しかも看護婦ロ(もう一人はイである)のセリフ「ウソォ? 来るわけないでしょ、霧越未麻が」というセリフはあるが、「映画祭新人賞受賞」を切ったせいでどういう種類の有名人かも分からなくなっている。尚のこと良いではないか、不親切で。
岩男さんの解釈と欠番の意図しない効果のおかげで良いエピローグとなったと思う。
事実、こちらのシーンが抜け落ちたことで、様々な憶測を呼んでいます。
結果的に“謎に包まれるラスト”ということに落ちついたともいえますが、真実をひとつに絞るとしたら、未麻は女優として有名人になっていたといえます。
何故なら、未麻は「映画祭新人賞受賞」の打ち上げをサボり、マネージャーのルミがいる病院へ出かけていたからです。
となると、「新人賞」とする割には月日が経過しすぎているかもしれませんね。
なにか別の賞(主演女優賞など)ということになりそうです。
「私は本物だよ」は「あなたは誰?」という問いへの答え
つまるところ、
「私は本物だよ」というセリフは「あなたは誰?」という問いへの答え
だと考察できます。
「私は本物だよ(私は私)」
「あなたは誰?」という言葉は、未麻の初出演ドラマ『ダブルバインド』での最初のセリフです。
未麻は、このたった一言のセリフを何度も繰り返し練習していました。
また、連続殺人犯やもうひとりの自分に怯える背景からも、印象的なセリフとなっています。
ラストにバックミラー越しに「私は本物だよ」と言うシーンは、「アイドル時代の精神」と一体化した印象を与えます。何故なら、未麻の幻影は、鏡越しや窓越しに語りかけてくることが多かったからです。
未麻が“アイドルから女優に転身した過去”を認めたことで、ようやく意識が統一されたのかもしれません。

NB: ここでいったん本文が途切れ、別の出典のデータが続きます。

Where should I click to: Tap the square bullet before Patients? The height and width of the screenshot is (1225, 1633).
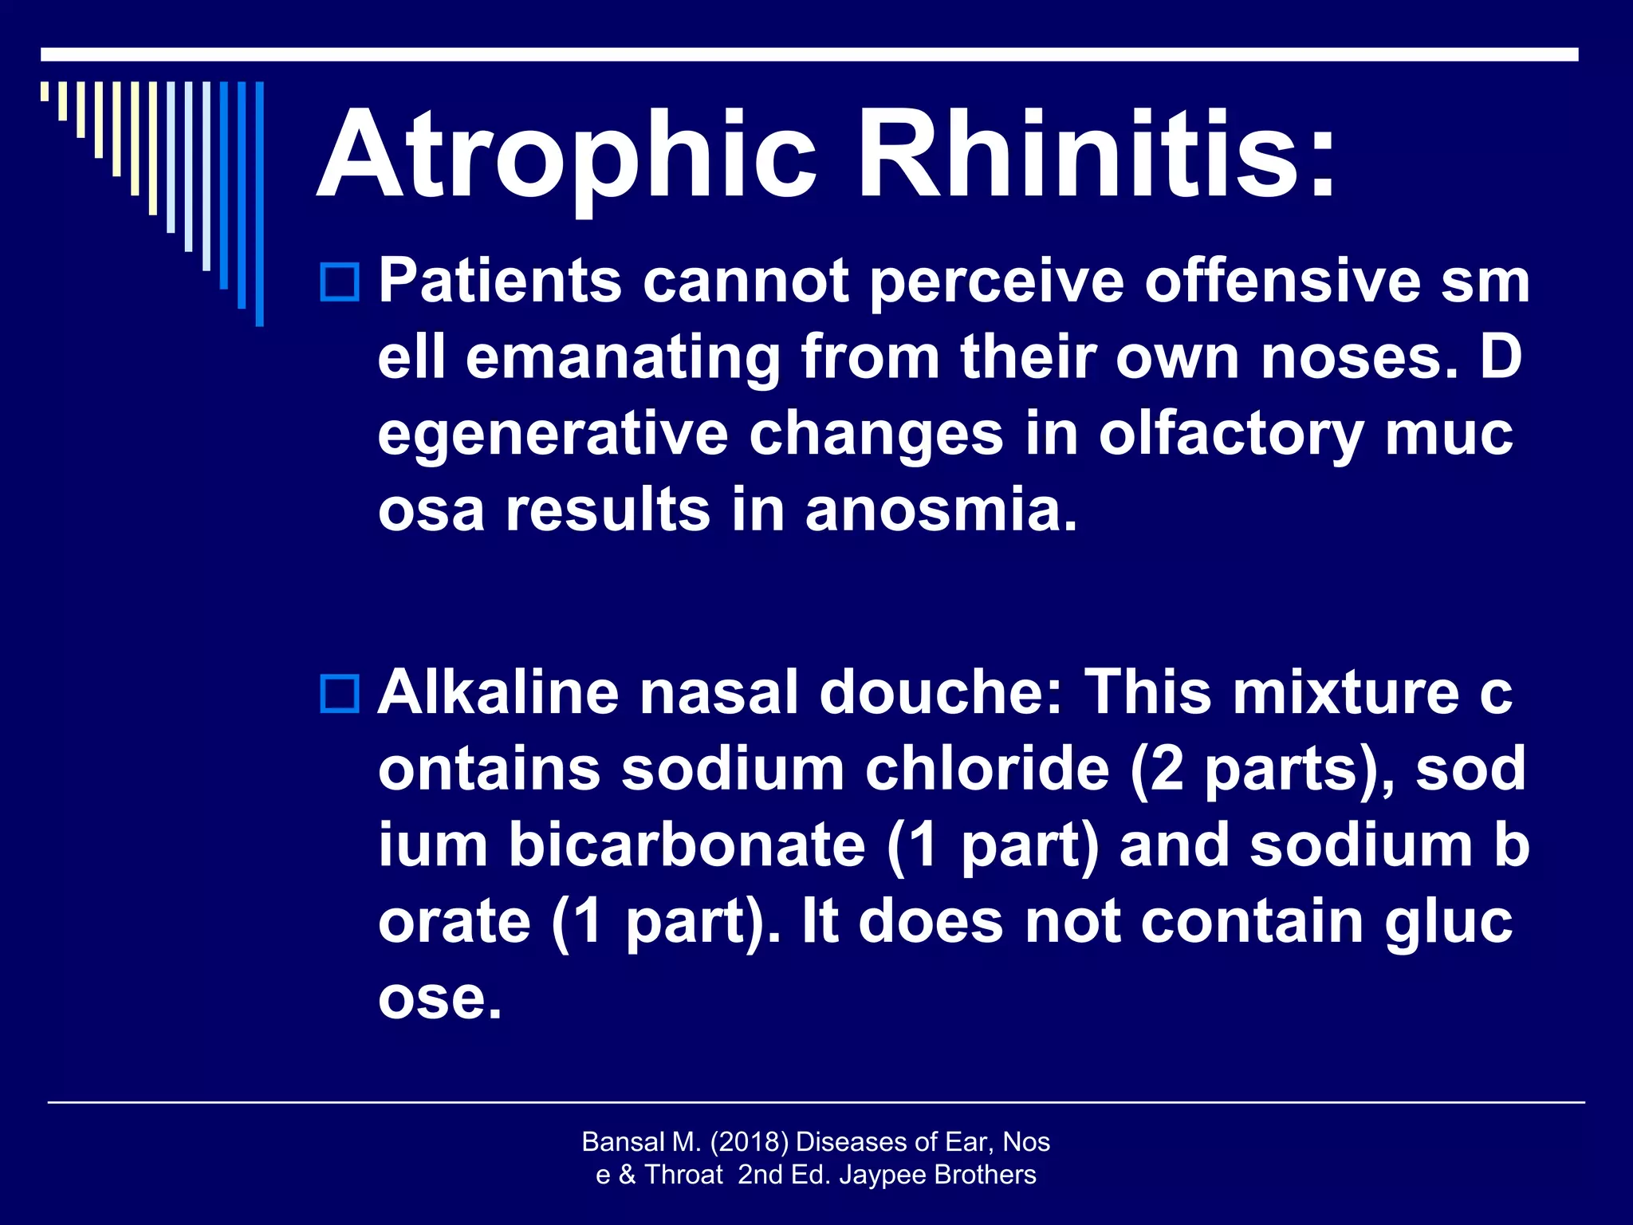pyautogui.click(x=340, y=282)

アイドルだろうが、女優だろうが、誰がなんといおうと、「私は本物だよ(私は私)」それが未麻の出した答えなのではないでしょうか。
「私は本物だよ(女優として)」
ラストにバックミラーに映った未麻の笑顔は、どこか怪しいです。何故でしょうか?
劇中では、次々と未麻の関係者が殺されていきました。ドラマ監督、ヌード写真集のカメラマン、事務所の田所さん、熱狂的ファンの4名です。このうちの1人だけ未麻が殺したと筆者は考えています。
その被害者とは「ヌード写真集のカメラマン」です。
理由は以下になります。
- その殺人シーンだけ未麻の顔が映っていた
- 未麻が部屋のクローゼットから、血のついた洋服を見つける描写があった
もし仮に殺していたとしたら、「私は本物だよ」というセリフには「私は本物の女優だよ」という意味も込められているといえるでしょう。
何故なら、殺人前科歴のある女優が「TVに出たり、栄誉ある賞を受賞したり」することは難しいからです。
【パーフェクトブルー】「私は本物だよ」の意味について考察まとめ
今回は、映画「パーフェクトブルー(PERFECT BLUE)」の“私は本物だよ”というセリフの意味について考察してみました。
- 未麻は未麻(アイドルの未麻の幻影に惑わされなくなった)。
- 未麻は女優として本物(俳優として栄誉ある賞を受賞した)。
という結果になりました。
たくさん苦しい思いをした未麻が、幸せになれていたら良いですね。
ご参考になりましたら幸いです。
最後までご覧いただき、ありがとうございました。